Write out each line exactly, starting with the one containing "Changes (727, 193)" and stopping after the last line of the listing below.

____

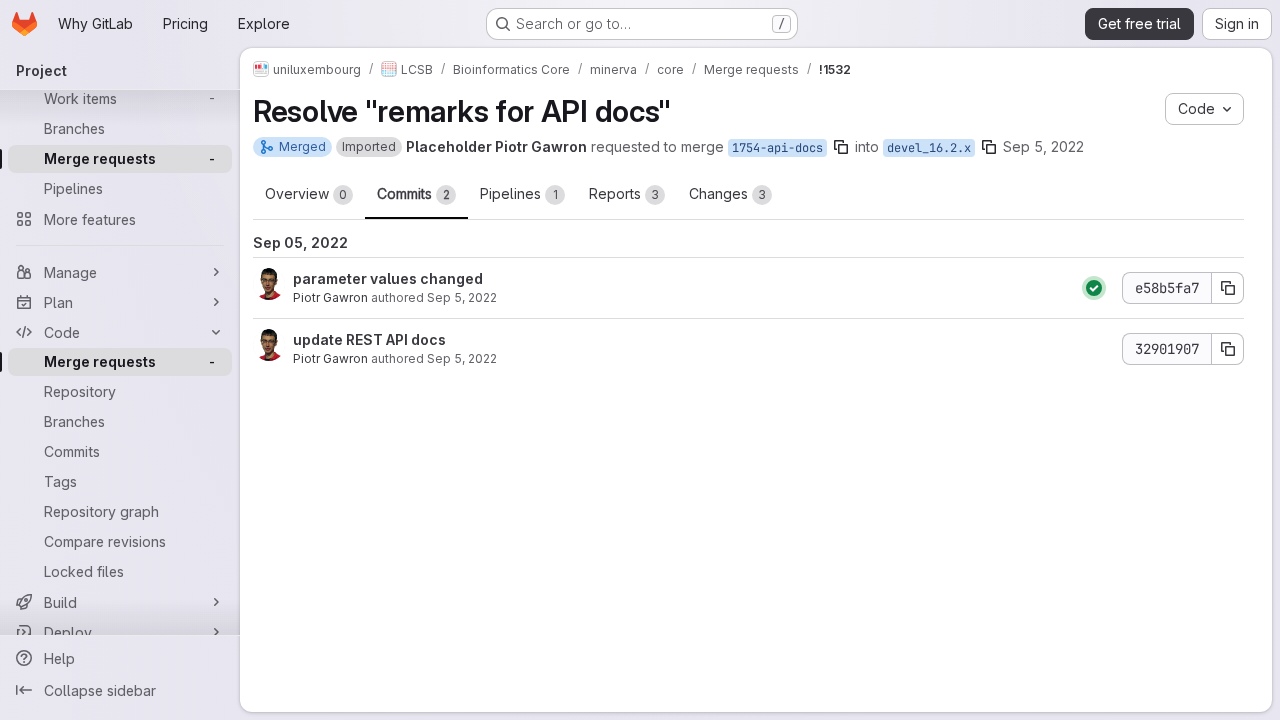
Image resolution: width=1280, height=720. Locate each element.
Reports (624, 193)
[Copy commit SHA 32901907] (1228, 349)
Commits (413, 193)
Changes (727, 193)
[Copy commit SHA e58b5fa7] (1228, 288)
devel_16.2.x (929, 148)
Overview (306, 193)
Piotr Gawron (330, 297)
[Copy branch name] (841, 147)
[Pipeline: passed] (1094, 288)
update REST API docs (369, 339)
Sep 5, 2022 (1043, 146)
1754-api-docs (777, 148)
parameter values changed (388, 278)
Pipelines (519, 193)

____

◆ WRITTEN ANSWER ◆
Changes (727, 193)
[Copy commit SHA e58b5fa7] (1228, 288)
devel_16.2.x (929, 148)
Overview (306, 193)
Piotr Gawron (330, 297)
[Copy branch name] (841, 147)
[Pipeline: passed] (1094, 288)
update REST API docs (369, 339)
Sep 5, 2022 (1043, 146)
1754-api-docs (777, 148)
parameter values changed (388, 278)
Pipelines (519, 193)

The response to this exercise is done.